I'm trying to pipe my paired end, transcription factor ChIP-seq fastq files (about 25-30GB each) from bowtie2 straight through samtools such that I can get to the point of running MAC2 without creating a bunch of huge intermediate SAM files. I'm only slightly experienced with command line interface so it's been a lot of trial and error so far. Just discovered pipes yesterday. Given how long it can take to run just one set of paired end reads through, I don't want to waste a bunch of time waiting to see if my piped commands work correctly, I'd be very grateful if someone could comment on my command and let me know if it's A) correct syntax B) efficient and most importantly C) correct with respect to typical transcription factor chip-seq workflow.
bowtie2 --mm -p12 -x /mnt/Storage-2/Indexes/mm10BT2index -1 /mnt/Storage-2/raw-data/ChIP-Seq/S4_R1_001.fastq -2 /mnt/Storage-2/raw-data/ChIP-Seq/S4_R2_001.fastq 2> S4-bowtie.report | samtools view -b -u -q 30 - | samtools sort -@ 4 -m 8G - ; samtools index *.bam
Starting with bowtie, I am under the impression that -mm helps speed things up? -p12 because I have 16 threads available. I have the stderr of bowtie going to a file (necessary?) and then the stdout should be piped in to samtools view.

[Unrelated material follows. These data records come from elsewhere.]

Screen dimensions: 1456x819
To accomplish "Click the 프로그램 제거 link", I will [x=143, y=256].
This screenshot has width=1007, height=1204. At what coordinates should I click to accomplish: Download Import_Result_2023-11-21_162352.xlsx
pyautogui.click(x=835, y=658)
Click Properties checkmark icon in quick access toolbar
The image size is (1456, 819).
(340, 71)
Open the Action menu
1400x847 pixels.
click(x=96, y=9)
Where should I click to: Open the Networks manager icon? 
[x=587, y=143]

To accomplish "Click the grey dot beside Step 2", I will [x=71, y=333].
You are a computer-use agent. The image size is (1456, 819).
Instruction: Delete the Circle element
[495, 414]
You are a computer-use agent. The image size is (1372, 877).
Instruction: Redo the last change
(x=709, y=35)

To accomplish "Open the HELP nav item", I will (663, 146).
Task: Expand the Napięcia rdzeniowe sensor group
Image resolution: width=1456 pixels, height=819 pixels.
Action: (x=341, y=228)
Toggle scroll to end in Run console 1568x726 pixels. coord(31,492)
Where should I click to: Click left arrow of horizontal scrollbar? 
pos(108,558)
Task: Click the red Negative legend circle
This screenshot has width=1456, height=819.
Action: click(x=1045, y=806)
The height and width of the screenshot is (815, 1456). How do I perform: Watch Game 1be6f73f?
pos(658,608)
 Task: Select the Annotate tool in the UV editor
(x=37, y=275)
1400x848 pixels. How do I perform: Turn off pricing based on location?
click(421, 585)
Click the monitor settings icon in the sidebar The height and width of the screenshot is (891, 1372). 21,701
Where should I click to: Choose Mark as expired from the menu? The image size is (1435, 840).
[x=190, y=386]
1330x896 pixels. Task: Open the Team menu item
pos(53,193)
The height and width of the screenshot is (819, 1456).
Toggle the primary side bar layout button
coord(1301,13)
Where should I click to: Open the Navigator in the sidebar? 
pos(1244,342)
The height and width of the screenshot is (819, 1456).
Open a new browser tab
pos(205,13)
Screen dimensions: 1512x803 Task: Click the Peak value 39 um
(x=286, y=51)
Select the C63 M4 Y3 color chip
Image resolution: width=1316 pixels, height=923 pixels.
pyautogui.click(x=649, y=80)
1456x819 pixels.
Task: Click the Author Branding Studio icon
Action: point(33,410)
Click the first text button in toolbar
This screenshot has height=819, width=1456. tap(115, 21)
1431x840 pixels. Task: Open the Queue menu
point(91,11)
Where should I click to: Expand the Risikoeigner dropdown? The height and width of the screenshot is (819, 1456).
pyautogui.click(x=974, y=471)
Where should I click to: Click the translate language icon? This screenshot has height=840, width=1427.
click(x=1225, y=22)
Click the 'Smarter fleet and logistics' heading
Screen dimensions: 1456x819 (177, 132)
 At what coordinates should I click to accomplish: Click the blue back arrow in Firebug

For samtools view I have -b for BAM, -u for uncompressed because why waste time compressing the output, -q 30 to ignore weaker maps.
For sorting, I'm under the impression that Sorting is necessary prior to MACS2? I allocated 4 more threads to sorting along with 8GB of memory per thread, the sorted BAM should then be piped into the samtools index command. Do I need -o in sort to actually save a bam file to then sort? Or will piping as is, work?
So far it's been running 2+ hours and it's only generated eight ~1GB tmp.0000.bam files, which from searching biostars, I believe is normal?
Is there anything I could do to speed it up as far as my command as I have it written? Is there some option i've used that's redundant? or am I lacking a particular input or output option? Or is my attempt at piping doomed to fail as it is written?
(I'm not terribly restricted on hardware, I'm running in Ubuntu 18.04, my cpu is 8C/16T @ 4GHz, I have 64GB of memory, 2TB of solid state storage).
tl;dr I'd be very grateful if someone could comment on my command and let me know if it's A) correct syntax B) efficient and most importantly C) correct with respect to typical transcription factor chip-seq workflow.